Published on Feb 21, 2020
Philips Research introduced Ambient Intelligence(AmI) in the year 1998. In 2001, AmI was taken up by The European Commission’s Information Society Technologies Advisory Group (ISTAG).
In computing, AmI refers to electronic environments that are sensitive and responsive to the presence of people. Ambient intelligence is a vision on the future of consumer electronics, telecommunications and computing for the time frame 2010–2020.

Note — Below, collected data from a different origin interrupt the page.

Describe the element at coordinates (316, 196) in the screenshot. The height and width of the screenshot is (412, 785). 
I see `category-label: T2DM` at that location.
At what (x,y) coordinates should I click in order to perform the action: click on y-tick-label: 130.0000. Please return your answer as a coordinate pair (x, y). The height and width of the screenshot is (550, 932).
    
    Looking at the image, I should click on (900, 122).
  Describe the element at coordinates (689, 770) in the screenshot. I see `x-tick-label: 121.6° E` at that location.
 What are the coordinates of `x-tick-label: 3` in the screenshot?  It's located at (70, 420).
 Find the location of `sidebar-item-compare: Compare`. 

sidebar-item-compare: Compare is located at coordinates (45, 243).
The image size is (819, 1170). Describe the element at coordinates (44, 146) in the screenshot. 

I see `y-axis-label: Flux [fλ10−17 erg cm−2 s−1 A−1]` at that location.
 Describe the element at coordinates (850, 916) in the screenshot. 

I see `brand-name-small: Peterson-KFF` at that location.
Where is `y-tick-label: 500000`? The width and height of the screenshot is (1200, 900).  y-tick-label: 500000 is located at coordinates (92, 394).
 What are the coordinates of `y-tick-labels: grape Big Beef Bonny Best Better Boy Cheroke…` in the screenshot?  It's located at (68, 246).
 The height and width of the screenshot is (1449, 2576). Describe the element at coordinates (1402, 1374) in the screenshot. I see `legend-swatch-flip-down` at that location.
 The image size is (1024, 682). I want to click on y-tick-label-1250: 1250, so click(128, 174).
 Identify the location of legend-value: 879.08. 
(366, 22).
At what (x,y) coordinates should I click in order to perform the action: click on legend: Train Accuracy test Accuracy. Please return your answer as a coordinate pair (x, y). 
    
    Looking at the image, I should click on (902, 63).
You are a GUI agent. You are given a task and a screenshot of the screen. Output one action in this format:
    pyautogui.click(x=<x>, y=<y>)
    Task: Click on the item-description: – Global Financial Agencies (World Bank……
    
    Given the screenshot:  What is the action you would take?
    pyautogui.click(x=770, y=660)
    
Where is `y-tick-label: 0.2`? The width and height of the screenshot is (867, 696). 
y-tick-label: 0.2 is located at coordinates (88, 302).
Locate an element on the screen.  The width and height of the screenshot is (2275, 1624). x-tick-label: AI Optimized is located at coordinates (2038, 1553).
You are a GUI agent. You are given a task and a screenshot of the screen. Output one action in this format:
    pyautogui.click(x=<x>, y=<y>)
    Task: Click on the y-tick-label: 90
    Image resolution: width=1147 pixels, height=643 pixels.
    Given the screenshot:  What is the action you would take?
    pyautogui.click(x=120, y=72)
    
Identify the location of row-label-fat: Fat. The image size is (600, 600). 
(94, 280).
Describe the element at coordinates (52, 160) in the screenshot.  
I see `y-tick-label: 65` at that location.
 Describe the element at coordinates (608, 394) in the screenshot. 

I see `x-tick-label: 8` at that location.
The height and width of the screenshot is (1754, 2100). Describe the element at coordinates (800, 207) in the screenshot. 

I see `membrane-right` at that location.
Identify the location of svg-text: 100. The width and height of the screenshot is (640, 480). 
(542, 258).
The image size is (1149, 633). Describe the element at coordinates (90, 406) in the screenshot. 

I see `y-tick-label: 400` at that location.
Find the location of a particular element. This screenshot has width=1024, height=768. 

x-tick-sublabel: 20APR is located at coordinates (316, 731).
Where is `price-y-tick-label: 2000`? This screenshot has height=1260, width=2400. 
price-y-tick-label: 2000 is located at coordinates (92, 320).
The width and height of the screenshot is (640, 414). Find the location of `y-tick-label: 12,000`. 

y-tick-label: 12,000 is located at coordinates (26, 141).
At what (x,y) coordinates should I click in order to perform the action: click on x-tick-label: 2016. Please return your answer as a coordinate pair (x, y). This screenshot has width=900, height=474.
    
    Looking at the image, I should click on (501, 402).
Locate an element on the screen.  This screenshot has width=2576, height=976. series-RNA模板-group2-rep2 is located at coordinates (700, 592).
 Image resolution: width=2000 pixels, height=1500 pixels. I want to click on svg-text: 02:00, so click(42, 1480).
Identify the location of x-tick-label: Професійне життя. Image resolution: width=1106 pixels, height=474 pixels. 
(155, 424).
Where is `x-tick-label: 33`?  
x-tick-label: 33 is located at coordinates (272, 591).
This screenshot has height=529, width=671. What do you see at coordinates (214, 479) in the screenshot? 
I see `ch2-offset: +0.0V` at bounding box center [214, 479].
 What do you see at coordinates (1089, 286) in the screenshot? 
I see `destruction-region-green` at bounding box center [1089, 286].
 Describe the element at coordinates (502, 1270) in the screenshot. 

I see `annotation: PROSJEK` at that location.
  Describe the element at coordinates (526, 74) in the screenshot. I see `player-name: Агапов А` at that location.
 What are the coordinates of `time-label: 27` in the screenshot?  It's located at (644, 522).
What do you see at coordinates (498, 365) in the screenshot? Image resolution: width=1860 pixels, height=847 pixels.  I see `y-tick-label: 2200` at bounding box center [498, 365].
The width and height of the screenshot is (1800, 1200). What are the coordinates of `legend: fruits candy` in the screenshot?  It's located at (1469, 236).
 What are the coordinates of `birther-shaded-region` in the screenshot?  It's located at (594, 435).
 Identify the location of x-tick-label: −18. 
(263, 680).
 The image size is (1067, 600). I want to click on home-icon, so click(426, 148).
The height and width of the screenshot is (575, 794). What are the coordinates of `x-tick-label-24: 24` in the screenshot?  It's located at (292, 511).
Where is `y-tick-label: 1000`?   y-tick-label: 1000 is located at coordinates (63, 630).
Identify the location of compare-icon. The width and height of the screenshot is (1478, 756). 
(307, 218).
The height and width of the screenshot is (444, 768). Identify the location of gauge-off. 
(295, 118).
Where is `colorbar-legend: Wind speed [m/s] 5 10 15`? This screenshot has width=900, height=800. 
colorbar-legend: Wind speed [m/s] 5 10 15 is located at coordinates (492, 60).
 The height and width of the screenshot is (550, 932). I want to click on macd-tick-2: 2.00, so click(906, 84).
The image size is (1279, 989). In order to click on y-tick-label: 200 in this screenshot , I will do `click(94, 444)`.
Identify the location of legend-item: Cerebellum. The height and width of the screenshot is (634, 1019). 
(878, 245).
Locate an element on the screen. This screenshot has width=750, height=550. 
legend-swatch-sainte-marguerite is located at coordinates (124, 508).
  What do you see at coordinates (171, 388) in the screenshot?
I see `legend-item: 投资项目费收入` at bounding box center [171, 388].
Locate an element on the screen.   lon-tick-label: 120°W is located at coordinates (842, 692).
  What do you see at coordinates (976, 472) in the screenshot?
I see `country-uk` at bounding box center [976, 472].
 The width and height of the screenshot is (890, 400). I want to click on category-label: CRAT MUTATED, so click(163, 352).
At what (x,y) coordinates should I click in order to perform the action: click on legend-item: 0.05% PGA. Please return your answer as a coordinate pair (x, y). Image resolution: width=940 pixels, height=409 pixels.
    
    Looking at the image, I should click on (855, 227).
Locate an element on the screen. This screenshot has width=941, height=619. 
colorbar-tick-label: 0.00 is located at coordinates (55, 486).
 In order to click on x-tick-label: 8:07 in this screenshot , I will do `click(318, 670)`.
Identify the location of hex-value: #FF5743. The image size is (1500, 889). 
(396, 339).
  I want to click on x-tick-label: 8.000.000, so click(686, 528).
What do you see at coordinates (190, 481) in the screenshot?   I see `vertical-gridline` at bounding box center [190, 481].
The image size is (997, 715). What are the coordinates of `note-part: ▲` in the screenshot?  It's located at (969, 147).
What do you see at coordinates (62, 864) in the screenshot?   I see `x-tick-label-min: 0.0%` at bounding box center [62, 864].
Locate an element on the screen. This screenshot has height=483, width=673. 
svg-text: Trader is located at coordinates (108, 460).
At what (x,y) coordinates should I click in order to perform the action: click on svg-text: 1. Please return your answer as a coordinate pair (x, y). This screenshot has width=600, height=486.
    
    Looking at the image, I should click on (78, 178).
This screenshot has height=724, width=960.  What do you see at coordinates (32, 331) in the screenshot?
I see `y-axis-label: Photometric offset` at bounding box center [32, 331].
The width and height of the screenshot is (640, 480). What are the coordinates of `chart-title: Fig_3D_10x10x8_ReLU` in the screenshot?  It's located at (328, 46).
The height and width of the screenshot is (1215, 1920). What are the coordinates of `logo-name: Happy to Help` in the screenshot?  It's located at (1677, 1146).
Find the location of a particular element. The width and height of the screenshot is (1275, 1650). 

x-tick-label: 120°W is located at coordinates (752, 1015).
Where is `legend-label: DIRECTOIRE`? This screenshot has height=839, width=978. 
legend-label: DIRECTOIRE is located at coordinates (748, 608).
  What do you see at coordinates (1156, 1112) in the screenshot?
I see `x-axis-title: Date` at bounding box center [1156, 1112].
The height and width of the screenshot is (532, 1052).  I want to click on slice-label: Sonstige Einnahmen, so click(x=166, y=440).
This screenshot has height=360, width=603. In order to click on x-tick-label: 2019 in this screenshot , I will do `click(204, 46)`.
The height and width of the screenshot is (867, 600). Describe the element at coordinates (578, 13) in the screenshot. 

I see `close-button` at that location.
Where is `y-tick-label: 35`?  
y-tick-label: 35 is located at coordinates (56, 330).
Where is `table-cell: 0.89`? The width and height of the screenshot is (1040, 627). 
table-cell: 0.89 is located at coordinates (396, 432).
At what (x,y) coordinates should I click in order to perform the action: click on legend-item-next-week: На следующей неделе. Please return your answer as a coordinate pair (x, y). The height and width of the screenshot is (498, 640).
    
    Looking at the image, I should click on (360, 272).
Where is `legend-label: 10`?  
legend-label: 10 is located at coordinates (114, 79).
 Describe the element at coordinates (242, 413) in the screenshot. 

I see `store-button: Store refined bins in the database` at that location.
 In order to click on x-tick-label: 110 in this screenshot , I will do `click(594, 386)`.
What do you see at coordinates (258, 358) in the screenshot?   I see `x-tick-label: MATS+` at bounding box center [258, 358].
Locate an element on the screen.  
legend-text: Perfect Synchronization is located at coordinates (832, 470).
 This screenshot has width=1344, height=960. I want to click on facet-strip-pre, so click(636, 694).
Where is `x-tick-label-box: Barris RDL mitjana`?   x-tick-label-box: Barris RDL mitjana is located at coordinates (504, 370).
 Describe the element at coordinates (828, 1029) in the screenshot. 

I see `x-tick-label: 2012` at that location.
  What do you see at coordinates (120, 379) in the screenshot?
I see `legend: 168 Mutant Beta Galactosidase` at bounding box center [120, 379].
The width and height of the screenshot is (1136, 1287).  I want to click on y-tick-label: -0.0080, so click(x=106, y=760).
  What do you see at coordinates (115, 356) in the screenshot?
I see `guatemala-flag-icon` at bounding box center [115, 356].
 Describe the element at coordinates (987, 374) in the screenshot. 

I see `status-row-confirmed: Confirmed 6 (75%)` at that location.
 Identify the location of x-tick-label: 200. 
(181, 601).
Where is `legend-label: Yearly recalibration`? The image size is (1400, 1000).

The development of ambient intelligence applications that effectively adapt to the needs of the users and environments requires the presence of planning mechanisms for goal-oriented behavior. A planning system for AmI applications is based on the hierarchical task network (HTN) approach and is called distributed hierarchical task network (D-HTN). D-HTN is able to find courses of actions to address given goals. The application areas of AmI include health-related applications, public transportation sector, education services etc. This seminar aims to give an insight into ambient intelligence technology and a planner for AmI applications
Introduction of Ambient Intelligence
Ambient Intelligence (AmI) is a new paradigm in Information Technology that has potential for great impact in the future. The vision of AmI is that the people will be surrounded by intelligent objects that can sense the context and respond according to the desire of the people. AmI is a multidisciplinary topic, since it combines the features of many of the areas in Computer Science.
In the last five years, we have seen significant advances in three promising technology areas: virtual environments, in which 3D displays and interaction devices immerse the user in a synthesized world, mobile communication and sensors, in which increasingly small and inexpensive terminals and wireless networking llow users to roam the real world without being limited to stationary machines. The merging of these areas allows the emergence of a new vision: the Ambient Intelligence (AmI).
AmI refers to a digital environment that proactively, but sensibly, supports people in their everyday lives. It will make the feeling that the people live with technology. It is aligned with the concept of ‘disappearing computer’, since the AmI environment make the technology invisible. As the devices grow smaller, more connected and more integrated into our environment, the technology disappears into our surroundings.“The most profound technologies are those that disappear. They weave themselves into the fabric of everyday life until they are indistinguishable from it.” M. Weiser The basic idea behind AmI is that by enriching an environment with technology (mainly sensors and devices interconnected through a network), a system can be built to take decisions to benefit the users of that environment based on real-time information gathered and historical data accumulated.
An important aspect of AmI has to do with interaction. On one side there is a motivation to reduce the human-computer interaction as the system is supposed to use its intelligence to infer situations and user needs from the recorded activities, as if a passive human assistant was observing activities unfold with the expectation to help when (and only if) required. On the other side, a diversity of users may need or voluntarily seek direct interaction with the system to indicate preferences and needs. The entire environment around us, homes and offices, cars and cities, will collectively develop a pervasive network of intelligent devices that will cooperatively gather, process and transport information
The benefit of an AmI system is measured by how much can give to people while minimizing explicit interaction. The aim is to enrich specific places (a room, a building, a car, a street) with computing facilities which can react to people’s needs and provide assistance. In order for AmI to become a reality a number of key technologies are required:
Unobtrusive hardware (Miniaturisation, Nanotechnology, smart devices, sensors etc.)
Seamless mobile/fixed communication and computing infrastructure (interoperability, wired and wireless networks, service-oriented architecture, semantic web etc.)
Dynamic and massively distributed device networks, which are easy to control and program (e.g. service discovery, auto-configuration, end-user programmable devices and systems etc.).
Human-centric computer interfaces (intelligent agents, multimodal interaction, context awareness etc.)
Dependable and secure systems and devices (self-testing and self repairing software, privacy ensuring technology etc.)